At block 312, the processing logic updates the bid value (e.g., the bid value at block 208 of FIG. 2) for the digital advertisement based on the second at least one metric. For example, the processing logic may update the bid value to a value that corresponds to one or more second standard deviations above the second mean of the distribution of the non-deterministic variable.

As previously discussed, all or a portion of method 300 may be performed iteratively to automatically update the bid value for a digital advertisement of a digital advertising campaign as additional data (e.g., advertising network data and/or user data) associated with the digital advertisement is received.

FIG. 4 is a flowchart of an example method 400 for predicting the performance of advertising campaigns. Method 400 may be performed by processing logic that may comprise hardware (e.g., circuitry, dedicated logic, programmable logic, a processor, a processing device, a central processing unit (CPU), a system-on-chip (SoC), etc.), software (e.g., instructions running/executing on a processing device), firmware (e.g., microcode), or a combination thereof For example, the method 400 can be implemented using processing logic of one or more computer processing devices of server system 112 illustrated in FIG. 1.

Method 400 begins at block 402, where the processing logic generates data associated with one or more engagement events for a set of users. The data associated with the engagement events may be generated based on various model features, such as targeting options for advertising campaigns and campaign features (day of week, operating system, etc.), as previously described.

At block 404, the processing logic aggregates the data associated with the one or more engagement events. In embodiments, the data may be aggregated into a matrix having columns representing the various model features. The data is then fit to the model using a selected library and observed data, such as counts of the paid event and the valued event are provided to the model.

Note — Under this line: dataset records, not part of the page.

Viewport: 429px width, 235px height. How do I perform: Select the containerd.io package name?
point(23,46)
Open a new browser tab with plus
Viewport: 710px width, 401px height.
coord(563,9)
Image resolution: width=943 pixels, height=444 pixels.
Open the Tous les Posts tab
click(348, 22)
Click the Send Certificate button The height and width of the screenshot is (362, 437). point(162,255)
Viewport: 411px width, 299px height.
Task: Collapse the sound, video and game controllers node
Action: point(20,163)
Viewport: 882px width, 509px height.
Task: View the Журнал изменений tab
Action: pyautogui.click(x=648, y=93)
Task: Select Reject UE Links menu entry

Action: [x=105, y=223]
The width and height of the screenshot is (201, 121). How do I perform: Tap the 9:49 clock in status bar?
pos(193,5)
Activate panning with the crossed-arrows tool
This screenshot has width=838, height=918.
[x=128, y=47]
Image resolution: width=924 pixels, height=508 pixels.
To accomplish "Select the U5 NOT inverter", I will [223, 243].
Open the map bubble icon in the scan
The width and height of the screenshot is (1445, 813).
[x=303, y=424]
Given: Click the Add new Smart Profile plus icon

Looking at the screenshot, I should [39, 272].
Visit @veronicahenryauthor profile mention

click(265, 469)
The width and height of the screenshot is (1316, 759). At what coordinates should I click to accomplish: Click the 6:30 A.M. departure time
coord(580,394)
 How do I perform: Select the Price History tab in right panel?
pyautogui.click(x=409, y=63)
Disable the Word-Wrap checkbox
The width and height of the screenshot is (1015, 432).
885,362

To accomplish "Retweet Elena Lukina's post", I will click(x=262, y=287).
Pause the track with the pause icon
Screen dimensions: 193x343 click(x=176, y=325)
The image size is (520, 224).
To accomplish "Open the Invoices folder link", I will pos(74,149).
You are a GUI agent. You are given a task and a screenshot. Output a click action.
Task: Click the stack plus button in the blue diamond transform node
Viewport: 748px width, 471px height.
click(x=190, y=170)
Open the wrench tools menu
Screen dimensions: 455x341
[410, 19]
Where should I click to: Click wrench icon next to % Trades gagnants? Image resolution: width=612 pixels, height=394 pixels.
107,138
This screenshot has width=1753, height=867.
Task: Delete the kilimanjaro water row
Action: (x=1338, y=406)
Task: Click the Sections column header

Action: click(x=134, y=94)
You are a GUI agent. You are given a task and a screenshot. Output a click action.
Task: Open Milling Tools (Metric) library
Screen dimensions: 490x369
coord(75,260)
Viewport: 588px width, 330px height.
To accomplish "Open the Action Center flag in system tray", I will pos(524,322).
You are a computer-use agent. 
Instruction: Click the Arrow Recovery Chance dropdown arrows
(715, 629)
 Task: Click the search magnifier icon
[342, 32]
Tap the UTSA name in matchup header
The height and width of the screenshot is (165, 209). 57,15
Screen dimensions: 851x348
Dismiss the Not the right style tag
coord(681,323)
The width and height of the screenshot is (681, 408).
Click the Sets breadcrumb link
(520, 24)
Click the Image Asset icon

At block 406, the processing logic predicts the performance of one or more advertising campaigns based on the aggregated data. In embodiments, the processing logic may use a statistical inference to calculate a probability of distribution for a valuation of the one or more engagement events of the one or more advertising campaigns. In some embodiments, the statistical inference may be a Bayesian inference. In an embodiment, the processing logic may generate and update bid values based on the predicted performance, as previously described.

FIGS. 5A-D are illustrations of examples of generating and automatically updating bid values using methods 200 and/or 300 iteratively over time. It should be noted that FIGS. 5A-D are shown for explanation and understanding only and should not be taken to limit the disclosure to specific embodiments or implementations. For illustrative purposes, the metrics of mean and standard deviation are shown in FIGS. 5A-D. However, embodiments of the disclosure may utilize other metrics to describe the distribution of the non-deterministic variable and generate bid values, as previously described.

FIG. 5A is an illustration 500 of an example of generating a bid value based on metrics describing a distribution of a non-deterministic variable in accordance with embodiments of the disclosure. Illustration 500 includes a horizontal axis that may be representative of a bid value for a digital advertisement for a digital advertising campaign. For example, the horizontal axis may be representative of bid values ranging from $1-$2. Illustration 500 further includes a mean value 502 that corresponds to an estimated bid value for a digital advertisement that is determined using the mean of the distribution of the non-deterministic variable. Standard deviations 504a, b correspond to the value of the standard deviation of the distribution of the non-deterministic variable.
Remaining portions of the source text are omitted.